Not only is cyber security a complex problem, it is also an adaptive problem that undergoes change over time. This is due to the fact that organisations react to every action an adversary takes. This in turn triggers the adversary to have a subsequent reaction.
As this sequence continues over time, it eventually leads to an evolution in the threat problem.
This becomes clear when taking a longer-term perspective. Cyber threats in the 1990s were quite different to today. It is clear they have gone through a series of evolutions over time.
The challenge is identifying what drives the speed of that adaptive evolution. Speed is driven by decision cycles. The larger the organisation, the longer the decision cycle.
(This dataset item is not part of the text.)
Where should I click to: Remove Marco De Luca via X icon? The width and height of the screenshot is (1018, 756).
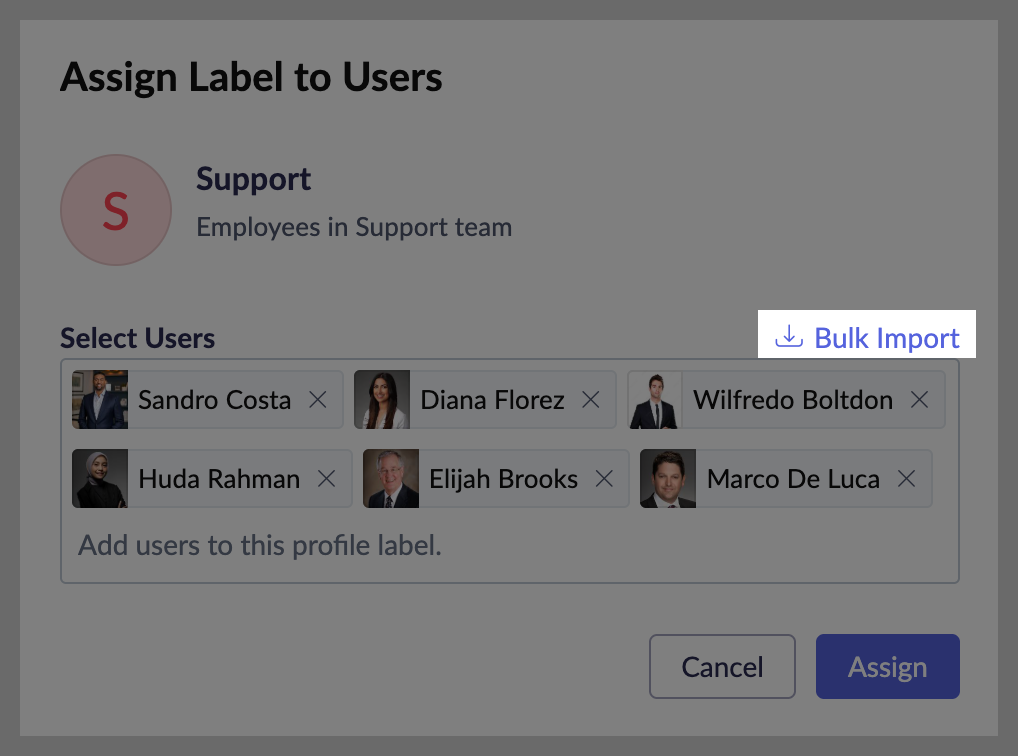(x=906, y=479)
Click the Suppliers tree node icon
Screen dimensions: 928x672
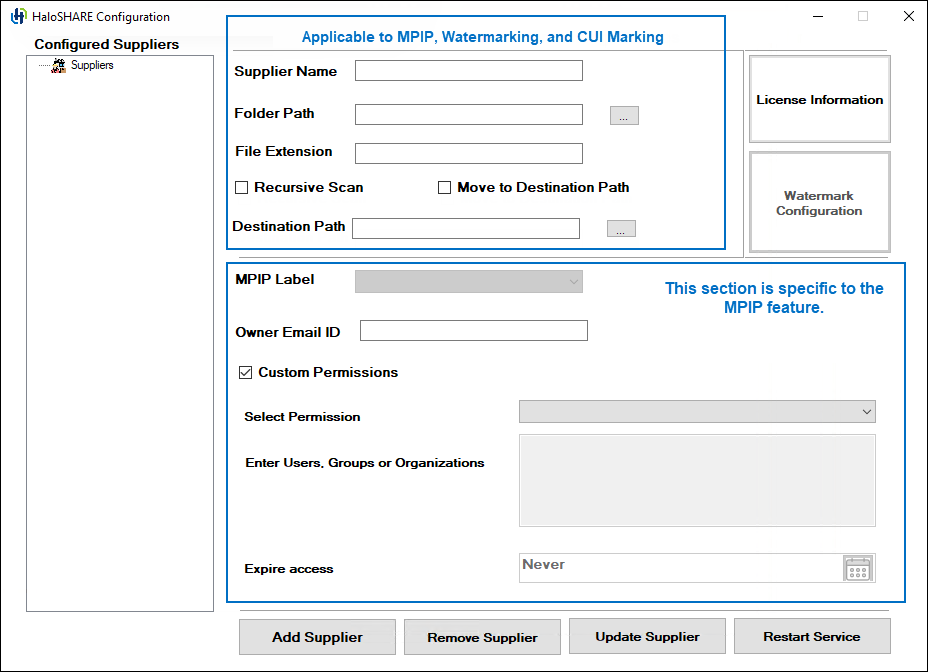click(x=59, y=65)
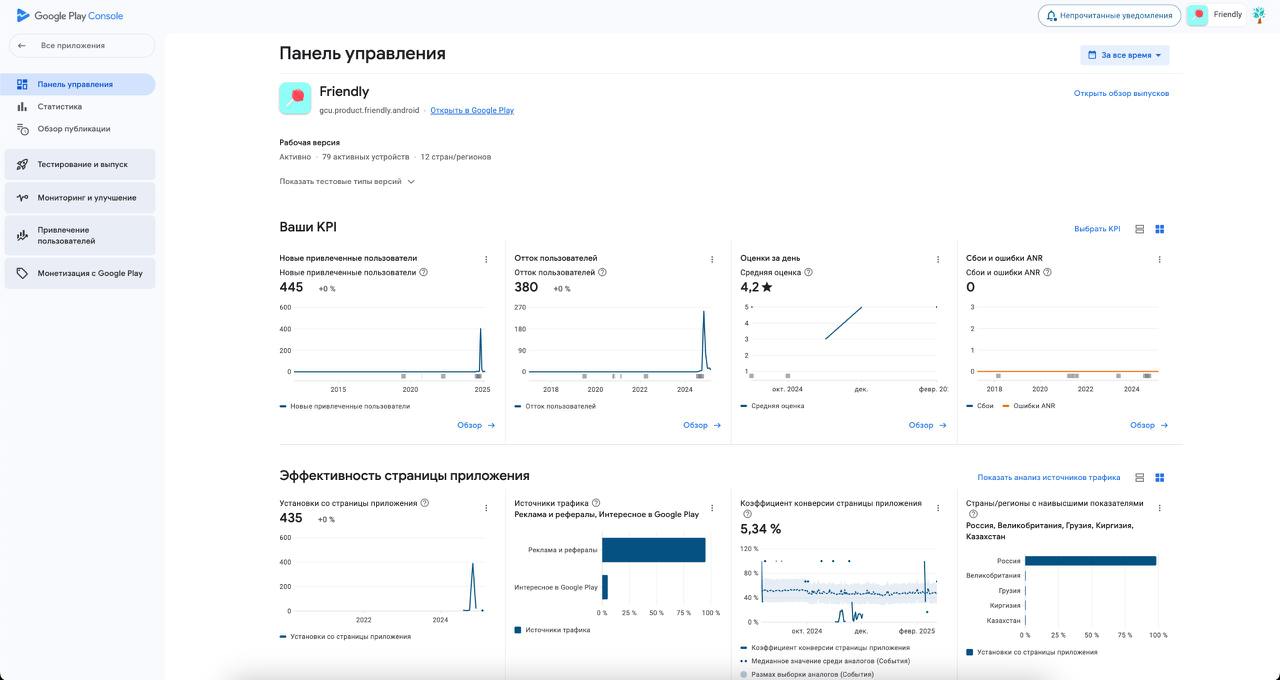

For example, if an organisation was considering a new security strategy, or implementing new security controls, there would likely be a number of lengthy stages. Firstly, the board would need to set the risk appetite and provide strategic guidance. Executives would then begin looking at implementation options. Risk managers may be brought in to analyse the options before a business case could be developed. This would generally trigger a decision to make some strategic commitment or investment, which in turn requires resource allocation. This may require contract management and project management. Only at this stage would the organisation get around to implementation, which should then be followed after a period of time by reviews to determine the utility and efficacy of the initiative.
As you can see, this is a very long cycle that may take months or years to implement, refine and optimise.
By contrast, adaptive adversaries can operate according to much shorter cycles.
This short cycle is often characterised as the OODA loop:
With far fewer stages than a large organisation’s decision-making cycle, the OODA loop allows adversaries to move much faster.
Businesses traditionally operate according to 12-month cycles. By contrast, cyber adversaries tend to be far more responsive to changing circumstances thanks to their ability to make decisions on a daily or weekly basis.
Despite being larger and having significantly more resources, it is all but impossible to effectively battle adversaries with short decision-making cycles that fit within the large organisation’s long decision-making cycle.
The challenge for any large organisation is to find ways to react or evolve much more quickly. When a large organisation evolves slowly, it is likely to be vulnerable to a range of compromise events or breaches by adaptable adversaries.
Larger organisations must find ways to evolve at the same speed, or preferably slightly faster, than their attackers. Rather than maintaining rigid 12-month plans, daily or weekly decision-making cycles that facilitate rapid responses to constantly changing threat landscapes is preferable.
Having said that, it is also important that large organisations do not evolve too quickly, which indicates an over-investment that isn’t sustainable in the long term.